Charles blushes but does not look away. He thinks he gets that trait from Raven.

The next day Erik sneaks into Charles’s old room and opens a hidden drawer in the old bureau in the corner that no-one ever told him was there. He knows anyway, just as he knows there is a list inside that starts with _Charles doesn’t think that stealing is wrong anymore._

He takes it to the parlour and burns it.

+

 **23**

+

The day Erik turns the satellite dish like it’s no bigger than one of the silver platters in the dining room, the ones he makes spin round and round, is also the day the President gives his speech.

It’s the day Erik says, “He’ll be there,” and Charles says, “How do we get there, too?”

+

 **24**

+

Getting Hank’s Blackbird away from the CIA takes a bit more trickery than they expected, but once they have it, everything seems easy. The three of them gear up in the suits Hank designed for them. Charles finds them a bit ridiculous, but they serve their purpose.

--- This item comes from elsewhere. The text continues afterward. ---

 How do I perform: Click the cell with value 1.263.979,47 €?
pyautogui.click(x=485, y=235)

They dress and kiss each other, three kisses, one, two, three. There is no need for goodbye because they’re not parting and there is no need for speeches because everything is said and no-one is dying today. Not even Erik. Especially not Erik. Then they walk out toward the plane, finding the others already there, dressed in suits that are just as blue and yellow as their own. They stop and stare and Hank shrugs, says, “You need me to fly the plane.”

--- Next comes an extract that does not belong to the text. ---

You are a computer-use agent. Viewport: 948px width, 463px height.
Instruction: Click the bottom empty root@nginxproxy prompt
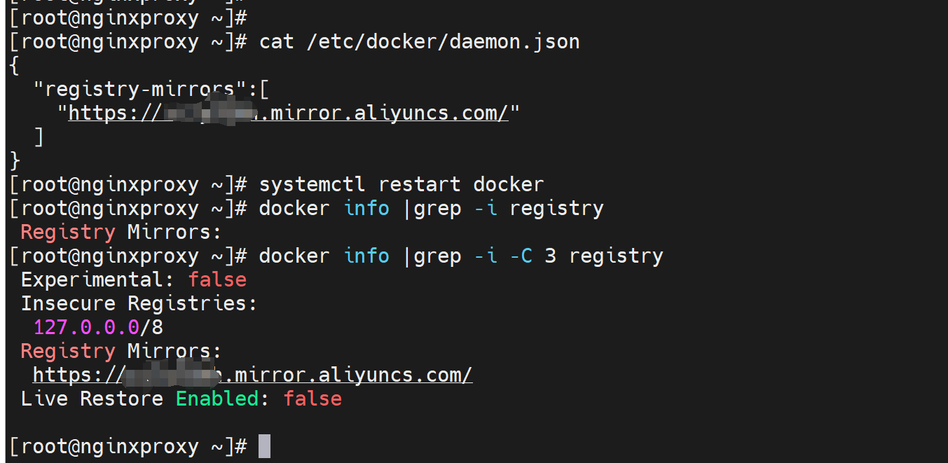tap(128, 446)
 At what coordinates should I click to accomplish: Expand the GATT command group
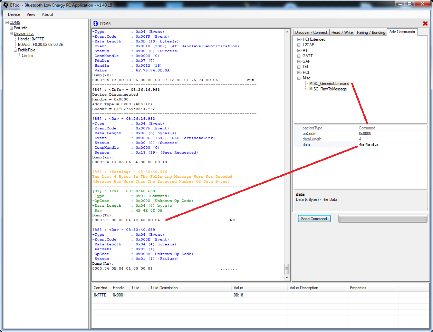point(299,56)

Alex hooks his thumbs into his belt, drawls, “I figure I owe you one, for getting me outta jail.” He looks at Erik, who smiles thinly and nods.

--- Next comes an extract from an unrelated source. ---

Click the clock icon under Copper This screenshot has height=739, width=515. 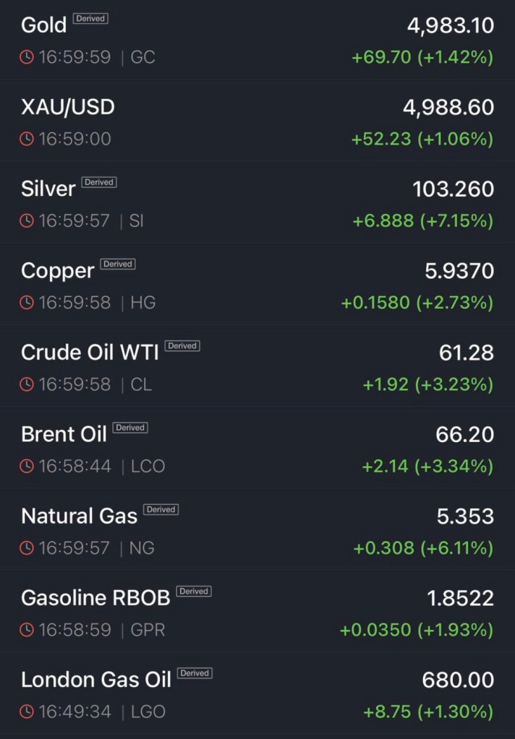coord(27,303)
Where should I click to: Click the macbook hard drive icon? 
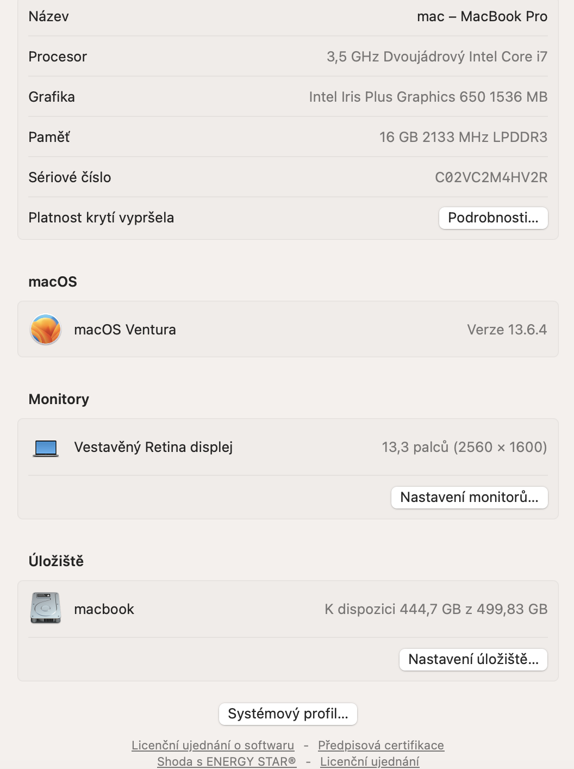tap(46, 608)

Logan just takes a deep drag off his ever-present cigar and rumbles, “Was startin’ to get bored anyway. Ain’t made for sittin’ round on my pretty ass.”

Marie, standing at his side, doesn’t look at anyone but she’s not wearing her gloves.

“Are you sure?” Charles asks. “We promised we wouldn’t ask anything of you.”

Brushing her hair aside, Marie smiles the brightest smile Charles has seen on her yet. “Didn’t have to, did’ja?”

+

 **25**

+

When Erik thinks, _I don’t know if I can do this_ , Raven unstraps herself and joins them at the rear end of the plane.

Charles lies flat on his belly and presses one ungloved hand to Erik’s bare neck. Raven strips off her own gloves, takes Charles’s free hand in hers. Power, familiarity, trust, love, anger, hunger, all the things that make up the complicated mess that is _them_ , surges through them like electricity.

Erik raises one hand, feels for the submarine that almost killed him once before. He finds it, locks onto it, and with Raven and Charles flowing through his veins like they have always been there, he pulls.

Two threads, dark blue and bright blue, entwine and wrap around his raised arm, pulling.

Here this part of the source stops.